Records for this exercise START

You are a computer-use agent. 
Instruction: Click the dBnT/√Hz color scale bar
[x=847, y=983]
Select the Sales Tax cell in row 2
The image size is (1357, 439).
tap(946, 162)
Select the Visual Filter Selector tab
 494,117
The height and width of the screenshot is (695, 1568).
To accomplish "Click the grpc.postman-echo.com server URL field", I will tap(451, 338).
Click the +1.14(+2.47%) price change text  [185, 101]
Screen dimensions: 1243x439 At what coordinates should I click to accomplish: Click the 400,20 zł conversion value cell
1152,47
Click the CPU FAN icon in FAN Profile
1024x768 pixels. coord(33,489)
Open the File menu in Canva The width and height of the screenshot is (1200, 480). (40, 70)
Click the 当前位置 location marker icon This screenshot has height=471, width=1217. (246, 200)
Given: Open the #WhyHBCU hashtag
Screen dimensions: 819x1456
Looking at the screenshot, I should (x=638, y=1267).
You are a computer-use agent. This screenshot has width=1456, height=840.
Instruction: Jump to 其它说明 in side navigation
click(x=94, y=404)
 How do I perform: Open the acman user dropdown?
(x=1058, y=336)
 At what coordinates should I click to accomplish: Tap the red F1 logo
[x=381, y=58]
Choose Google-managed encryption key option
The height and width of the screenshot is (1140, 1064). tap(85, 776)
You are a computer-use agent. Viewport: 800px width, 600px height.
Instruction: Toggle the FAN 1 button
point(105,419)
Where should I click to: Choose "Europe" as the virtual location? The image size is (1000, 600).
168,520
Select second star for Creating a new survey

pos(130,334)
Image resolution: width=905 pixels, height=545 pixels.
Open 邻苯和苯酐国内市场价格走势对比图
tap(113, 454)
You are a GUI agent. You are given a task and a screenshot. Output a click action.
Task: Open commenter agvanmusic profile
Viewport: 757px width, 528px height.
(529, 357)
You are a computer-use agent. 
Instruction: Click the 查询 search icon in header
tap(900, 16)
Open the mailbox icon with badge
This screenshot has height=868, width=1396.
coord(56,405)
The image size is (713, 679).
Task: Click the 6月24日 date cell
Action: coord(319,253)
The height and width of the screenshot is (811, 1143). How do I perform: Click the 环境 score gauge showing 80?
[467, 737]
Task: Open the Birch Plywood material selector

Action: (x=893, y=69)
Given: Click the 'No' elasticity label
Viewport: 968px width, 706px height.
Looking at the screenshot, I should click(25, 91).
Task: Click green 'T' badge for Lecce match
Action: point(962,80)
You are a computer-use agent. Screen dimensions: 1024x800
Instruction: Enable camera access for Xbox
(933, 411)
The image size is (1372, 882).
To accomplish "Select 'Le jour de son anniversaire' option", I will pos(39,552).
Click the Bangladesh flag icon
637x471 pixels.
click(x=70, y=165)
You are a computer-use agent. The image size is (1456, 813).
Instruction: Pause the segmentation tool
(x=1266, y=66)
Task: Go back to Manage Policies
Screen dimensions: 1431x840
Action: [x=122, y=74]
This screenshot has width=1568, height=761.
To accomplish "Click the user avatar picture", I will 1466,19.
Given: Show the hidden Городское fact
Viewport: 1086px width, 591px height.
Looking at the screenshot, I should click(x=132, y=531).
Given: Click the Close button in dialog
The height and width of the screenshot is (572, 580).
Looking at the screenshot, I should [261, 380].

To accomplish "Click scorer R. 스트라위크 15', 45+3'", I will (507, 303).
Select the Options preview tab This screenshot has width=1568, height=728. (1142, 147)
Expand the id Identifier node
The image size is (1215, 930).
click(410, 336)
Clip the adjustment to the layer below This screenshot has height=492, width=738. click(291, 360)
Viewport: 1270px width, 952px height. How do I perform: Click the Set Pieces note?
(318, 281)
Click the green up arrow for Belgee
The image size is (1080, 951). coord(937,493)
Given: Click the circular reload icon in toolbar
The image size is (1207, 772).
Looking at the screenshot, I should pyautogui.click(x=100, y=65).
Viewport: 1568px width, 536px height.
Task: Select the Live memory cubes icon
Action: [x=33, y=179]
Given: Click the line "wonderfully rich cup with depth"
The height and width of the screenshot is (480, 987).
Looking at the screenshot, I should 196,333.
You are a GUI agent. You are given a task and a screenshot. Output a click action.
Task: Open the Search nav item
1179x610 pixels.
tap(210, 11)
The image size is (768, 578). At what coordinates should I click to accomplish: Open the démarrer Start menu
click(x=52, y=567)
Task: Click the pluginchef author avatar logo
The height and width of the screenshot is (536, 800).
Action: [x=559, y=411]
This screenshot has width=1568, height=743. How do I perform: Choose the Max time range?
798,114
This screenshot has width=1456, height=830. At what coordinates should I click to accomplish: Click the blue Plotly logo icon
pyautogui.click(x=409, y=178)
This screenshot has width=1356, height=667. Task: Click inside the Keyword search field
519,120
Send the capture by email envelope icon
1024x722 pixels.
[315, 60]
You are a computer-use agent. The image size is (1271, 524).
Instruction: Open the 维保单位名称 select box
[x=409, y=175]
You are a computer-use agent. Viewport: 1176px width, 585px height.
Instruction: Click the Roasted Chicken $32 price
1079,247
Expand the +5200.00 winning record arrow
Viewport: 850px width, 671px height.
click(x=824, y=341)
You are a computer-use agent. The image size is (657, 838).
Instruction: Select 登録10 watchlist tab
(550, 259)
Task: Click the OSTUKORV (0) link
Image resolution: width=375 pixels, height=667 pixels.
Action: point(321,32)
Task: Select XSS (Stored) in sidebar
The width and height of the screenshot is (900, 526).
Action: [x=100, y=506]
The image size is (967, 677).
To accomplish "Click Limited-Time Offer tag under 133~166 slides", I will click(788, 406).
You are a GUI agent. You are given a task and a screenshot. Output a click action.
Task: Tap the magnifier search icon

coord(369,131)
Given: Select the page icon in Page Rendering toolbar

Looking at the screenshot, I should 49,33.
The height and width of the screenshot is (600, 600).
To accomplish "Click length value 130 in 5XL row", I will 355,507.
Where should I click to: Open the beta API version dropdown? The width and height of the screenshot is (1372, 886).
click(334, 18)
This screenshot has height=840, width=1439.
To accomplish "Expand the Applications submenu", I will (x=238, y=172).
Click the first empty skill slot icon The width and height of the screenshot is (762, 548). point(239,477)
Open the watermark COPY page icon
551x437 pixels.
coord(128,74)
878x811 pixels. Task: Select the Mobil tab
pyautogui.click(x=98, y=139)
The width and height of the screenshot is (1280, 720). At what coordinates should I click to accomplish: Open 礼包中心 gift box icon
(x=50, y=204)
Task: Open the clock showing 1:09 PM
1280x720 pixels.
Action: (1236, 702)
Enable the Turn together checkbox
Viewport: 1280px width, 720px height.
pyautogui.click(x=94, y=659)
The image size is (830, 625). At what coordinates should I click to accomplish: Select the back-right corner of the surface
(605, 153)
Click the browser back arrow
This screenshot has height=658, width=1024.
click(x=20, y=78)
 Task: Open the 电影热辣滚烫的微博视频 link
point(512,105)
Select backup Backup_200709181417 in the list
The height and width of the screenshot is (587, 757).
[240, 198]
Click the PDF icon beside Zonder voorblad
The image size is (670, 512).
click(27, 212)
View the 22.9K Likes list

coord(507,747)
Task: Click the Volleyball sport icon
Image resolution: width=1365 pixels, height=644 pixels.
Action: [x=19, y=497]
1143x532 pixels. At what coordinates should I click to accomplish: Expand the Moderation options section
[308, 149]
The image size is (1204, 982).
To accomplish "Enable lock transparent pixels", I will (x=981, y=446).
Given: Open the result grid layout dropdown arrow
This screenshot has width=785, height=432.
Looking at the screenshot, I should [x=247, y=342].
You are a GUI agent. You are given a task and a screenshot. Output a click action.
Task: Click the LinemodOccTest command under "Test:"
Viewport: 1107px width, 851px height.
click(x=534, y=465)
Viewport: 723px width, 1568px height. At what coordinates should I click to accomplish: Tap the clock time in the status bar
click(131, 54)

Records for this exercise END

[Brief]
Repeat the whole of the data verbatim, as it reads above.

[Reply to the exercise]
You are a computer-use agent. 
Instruction: Click the dBnT/√Hz color scale bar
[x=847, y=983]
Select the Sales Tax cell in row 2
The image size is (1357, 439).
tap(946, 162)
Select the Visual Filter Selector tab
 494,117
The height and width of the screenshot is (695, 1568).
To accomplish "Click the grpc.postman-echo.com server URL field", I will tap(451, 338).
Click the +1.14(+2.47%) price change text  [185, 101]
Screen dimensions: 1243x439 At what coordinates should I click to accomplish: Click the 400,20 zł conversion value cell
1152,47
Click the CPU FAN icon in FAN Profile
1024x768 pixels. coord(33,489)
Open the File menu in Canva The width and height of the screenshot is (1200, 480). (40, 70)
Click the 当前位置 location marker icon This screenshot has height=471, width=1217. (246, 200)
Given: Open the #WhyHBCU hashtag
Screen dimensions: 819x1456
Looking at the screenshot, I should (x=638, y=1267).
You are a computer-use agent. This screenshot has width=1456, height=840.
Instruction: Jump to 其它说明 in side navigation
click(x=94, y=404)
 How do I perform: Open the acman user dropdown?
(x=1058, y=336)
 At what coordinates should I click to accomplish: Tap the red F1 logo
[x=381, y=58]
Choose Google-managed encryption key option
The height and width of the screenshot is (1140, 1064). tap(85, 776)
You are a computer-use agent. Viewport: 800px width, 600px height.
Instruction: Toggle the FAN 1 button
point(105,419)
Where should I click to: Choose "Europe" as the virtual location? The image size is (1000, 600).
168,520
Select second star for Creating a new survey

pos(130,334)
Image resolution: width=905 pixels, height=545 pixels.
Open 邻苯和苯酐国内市场价格走势对比图
tap(113, 454)
You are a GUI agent. You are given a task and a screenshot. Output a click action.
Task: Open commenter agvanmusic profile
Viewport: 757px width, 528px height.
(529, 357)
You are a computer-use agent. 
Instruction: Click the 查询 search icon in header
tap(900, 16)
Open the mailbox icon with badge
This screenshot has height=868, width=1396.
coord(56,405)
The image size is (713, 679).
Task: Click the 6月24日 date cell
Action: coord(319,253)
The height and width of the screenshot is (811, 1143). How do I perform: Click the 环境 score gauge showing 80?
[467, 737]
Task: Open the Birch Plywood material selector

Action: (x=893, y=69)
Given: Click the 'No' elasticity label
Viewport: 968px width, 706px height.
Looking at the screenshot, I should click(25, 91).
Task: Click green 'T' badge for Lecce match
Action: point(962,80)
You are a computer-use agent. Screen dimensions: 1024x800
Instruction: Enable camera access for Xbox
(933, 411)
The image size is (1372, 882).
To accomplish "Select 'Le jour de son anniversaire' option", I will pos(39,552).
Click the Bangladesh flag icon
637x471 pixels.
click(x=70, y=165)
You are a computer-use agent. The image size is (1456, 813).
Instruction: Pause the segmentation tool
(x=1266, y=66)
Task: Go back to Manage Policies
Screen dimensions: 1431x840
Action: [x=122, y=74]
This screenshot has width=1568, height=761.
To accomplish "Click the user avatar picture", I will 1466,19.
Given: Show the hidden Городское fact
Viewport: 1086px width, 591px height.
Looking at the screenshot, I should click(x=132, y=531).
Given: Click the Close button in dialog
The height and width of the screenshot is (572, 580).
Looking at the screenshot, I should [261, 380].

To accomplish "Click scorer R. 스트라위크 15', 45+3'", I will (507, 303).
Select the Options preview tab This screenshot has width=1568, height=728. (1142, 147)
Expand the id Identifier node
The image size is (1215, 930).
click(410, 336)
Clip the adjustment to the layer below This screenshot has height=492, width=738. click(291, 360)
Viewport: 1270px width, 952px height. How do I perform: Click the Set Pieces note?
(318, 281)
Click the green up arrow for Belgee
The image size is (1080, 951). coord(937,493)
Given: Click the circular reload icon in toolbar
The image size is (1207, 772).
Looking at the screenshot, I should pyautogui.click(x=100, y=65).
Viewport: 1568px width, 536px height.
Task: Select the Live memory cubes icon
Action: [x=33, y=179]
Given: Click the line "wonderfully rich cup with depth"
The height and width of the screenshot is (480, 987).
Looking at the screenshot, I should 196,333.
You are a GUI agent. You are given a task and a screenshot. Output a click action.
Task: Open the Search nav item
1179x610 pixels.
tap(210, 11)
The image size is (768, 578). At what coordinates should I click to accomplish: Open the démarrer Start menu
click(x=52, y=567)
Task: Click the pluginchef author avatar logo
The height and width of the screenshot is (536, 800).
Action: [x=559, y=411]
This screenshot has width=1568, height=743. How do I perform: Choose the Max time range?
798,114
This screenshot has width=1456, height=830. At what coordinates should I click to accomplish: Click the blue Plotly logo icon
pyautogui.click(x=409, y=178)
This screenshot has width=1356, height=667. Task: Click inside the Keyword search field
519,120
Send the capture by email envelope icon
1024x722 pixels.
[315, 60]
You are a computer-use agent. The image size is (1271, 524).
Instruction: Open the 维保单位名称 select box
[x=409, y=175]
You are a computer-use agent. Viewport: 1176px width, 585px height.
Instruction: Click the Roasted Chicken $32 price
1079,247
Expand the +5200.00 winning record arrow
Viewport: 850px width, 671px height.
click(x=824, y=341)
You are a computer-use agent. The image size is (657, 838).
Instruction: Select 登録10 watchlist tab
(550, 259)
Task: Click the OSTUKORV (0) link
Image resolution: width=375 pixels, height=667 pixels.
Action: point(321,32)
Task: Select XSS (Stored) in sidebar
The width and height of the screenshot is (900, 526).
Action: [x=100, y=506]
The image size is (967, 677).
To accomplish "Click Limited-Time Offer tag under 133~166 slides", I will click(788, 406).
You are a GUI agent. You are given a task and a screenshot. Output a click action.
Task: Tap the magnifier search icon

coord(369,131)
Given: Select the page icon in Page Rendering toolbar

Looking at the screenshot, I should 49,33.
The height and width of the screenshot is (600, 600).
To accomplish "Click length value 130 in 5XL row", I will 355,507.
Where should I click to: Open the beta API version dropdown? The width and height of the screenshot is (1372, 886).
click(334, 18)
This screenshot has height=840, width=1439.
To accomplish "Expand the Applications submenu", I will (x=238, y=172).
Click the first empty skill slot icon The width and height of the screenshot is (762, 548). point(239,477)
Open the watermark COPY page icon
551x437 pixels.
coord(128,74)
878x811 pixels. Task: Select the Mobil tab
pyautogui.click(x=98, y=139)
The width and height of the screenshot is (1280, 720). At what coordinates should I click to accomplish: Open 礼包中心 gift box icon
(x=50, y=204)
Task: Open the clock showing 1:09 PM
1280x720 pixels.
Action: (1236, 702)
Enable the Turn together checkbox
Viewport: 1280px width, 720px height.
pyautogui.click(x=94, y=659)
The image size is (830, 625). At what coordinates should I click to accomplish: Select the back-right corner of the surface
(605, 153)
Click the browser back arrow
This screenshot has height=658, width=1024.
click(x=20, y=78)
 Task: Open the 电影热辣滚烫的微博视频 link
point(512,105)
Select backup Backup_200709181417 in the list
The height and width of the screenshot is (587, 757).
[240, 198]
Click the PDF icon beside Zonder voorblad
The image size is (670, 512).
click(27, 212)
View the 22.9K Likes list

coord(507,747)
Task: Click the Volleyball sport icon
Image resolution: width=1365 pixels, height=644 pixels.
Action: [x=19, y=497]
1143x532 pixels. At what coordinates should I click to accomplish: Expand the Moderation options section
[308, 149]
The image size is (1204, 982).
To accomplish "Enable lock transparent pixels", I will (x=981, y=446).
Given: Open the result grid layout dropdown arrow
This screenshot has width=785, height=432.
Looking at the screenshot, I should [x=247, y=342].
You are a GUI agent. You are given a task and a screenshot. Output a click action.
Task: Click the LinemodOccTest command under "Test:"
Viewport: 1107px width, 851px height.
click(x=534, y=465)
Viewport: 723px width, 1568px height. At what coordinates should I click to accomplish: Tap the clock time in the status bar
click(131, 54)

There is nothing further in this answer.